Postacı da göçmen olduğu için bu sarı zarfı sahibine ya da yakınlarına ulaştırmak için büyük çaba gösteriyor. Postacı sarı zarfı ulaştırmak için; sokak sokak, kapı kapı  Kırım’lı Habibullah'ı ya da yakınlarını arıyor. Birkaç kez bulur gibi heyecana kapılıyor ama arayışları hayal kırıklığıyla bitiyor. Bir ay sonra sarı zarf adreste bulunamamıştır diye geri gidiyor. Ama ben sonra sarı zarfın peşine düştüm. İki kez sarı zarfla ve sarı zarfı gönderenlerle  buluşma olanağım oldu. Ama ikisinde de bu buluşma gerçekleşemedi.

Ben Köy Kop’tayken; Sovyetler Birliği ve Doğu Bloğu ülkeleri ile kültürel ilişkilere giriyoruz ve Sovyetlerden bu işlerle ilgili bir heyet geldi ve Ankara'da kültürel anlaşmalar yapıldı. Sonra İstanbul'da, Tarih Kültür Merkezi'nde dört gün sürecek olan toplantıya, yönetim kurulu benim eşlik etmemi   istedi.   Onlarla   bir   dostlukilişkisikuruldu.Bensarızarf hikâyesini anlattım. Dediler ki sizi sarı zarflarla, ailenizde buluşturacağız. Sonra onlar bizi Sovyetlere davet ettiler. Moskova'da üç dört gün görüşmeler yapıldıktan sonra Ukrayna ve Krıma beni göndereceklerdi. Bunun için de; özel 4 günlük bir program yaptılar. Başkan yardımcısı arkadaşımız, Romanya'dan Moskova'ya gelecekti. Ben de, Ankara Esenboğa'dan. Tarih 11 Eylül 1980. Tabii içimde muazzam bir heyecan var, sarı zarf ile yakınlarımla buluşacağım diye. O umutla havaalanına gittim. Havaalanında yurtdışı uçuşlar iptal edildi dediler. Anlaşıldı ki bir darbe kapı önünde duruyor. Zaten darbenin geleceğini herkes bekliyordu. Çünkü o dönem biliniyor. Her gün birçok insan öldürülüyordu. Ben darbe geliyor dedim ve eve döndüm. Ertesi gün de; 12 Eylül askeri darbesi oldu. Ve sarı zarf hayalim orada kesintiye uğradı.

1983’de Aziz Nesin Aydınlar Dilekçesi olayı başladı. O süreçte Aziz Nesin’le bir dostluğumuz oldu. Aziz Nesinin yürüttüğü ortak çalışmalarımızdan biri de Sosyalist Birlik Partisi oldu.
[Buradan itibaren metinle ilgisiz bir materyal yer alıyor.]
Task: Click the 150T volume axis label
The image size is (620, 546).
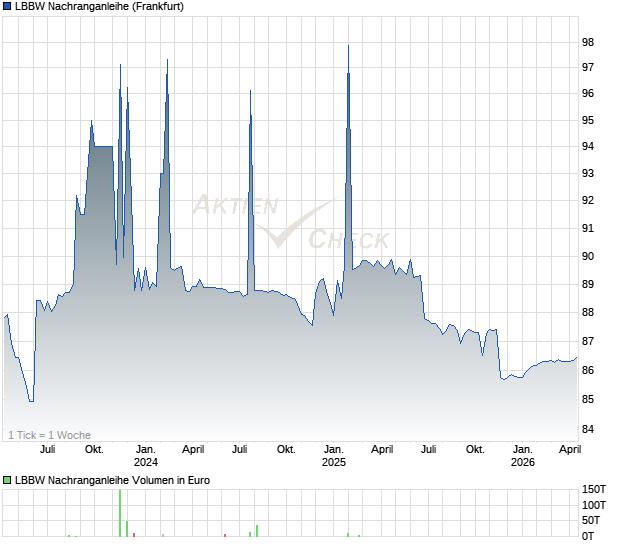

Sosyalist Birlik Partisi genel başkanı da Sadun Aren oldu. Nedim Tarhan ve ben genel başkan yardımcısı olduk. Enternasyonal ilişkiler sonucu SSCB’e davet edildik. Hazırlıklar yapıldı. SSCB Ankara Büyükelçisi bana bir program yaptı. Bir hafta sonra Sovyetlere gideceğiz. Ben de oradan Kırıma gideceğim. Fakat gitmeden bir hafta önce Prestoyka, Glasnost oldu, Sovyetler dağıldı. İkinci kez Sarı Zarfa ulaşma imkânı da böylece kaçtı. Sonra Sarı Zarf benim için bir imge oldu. Bir özlem, bir aşk, bir devrim, bir emekçinin alın terini silişi, bir çocuğun sokaktaki çığlığı; böyle bir imge oldu. Bir özlem ve arayışın aracı oldu, Sarı Zarf. Ve hala Sarı Zarfın peşindeyim. Sarı Zarf kitabı, üç ay önce Frankfurt Kitap Fuarında okuyucularla buluştu. Baktım karşıda Ukrayna. Oradan gelmiş insanlar var. Tanıştık, kart alışverişi yapıldı. Bizi beklediklerini ve bekleyeceklerini söylediler. Bir gün gidersem oradan da Kırıma gideceğim. Orada belki yeniden sarı zarfa uzanacağım.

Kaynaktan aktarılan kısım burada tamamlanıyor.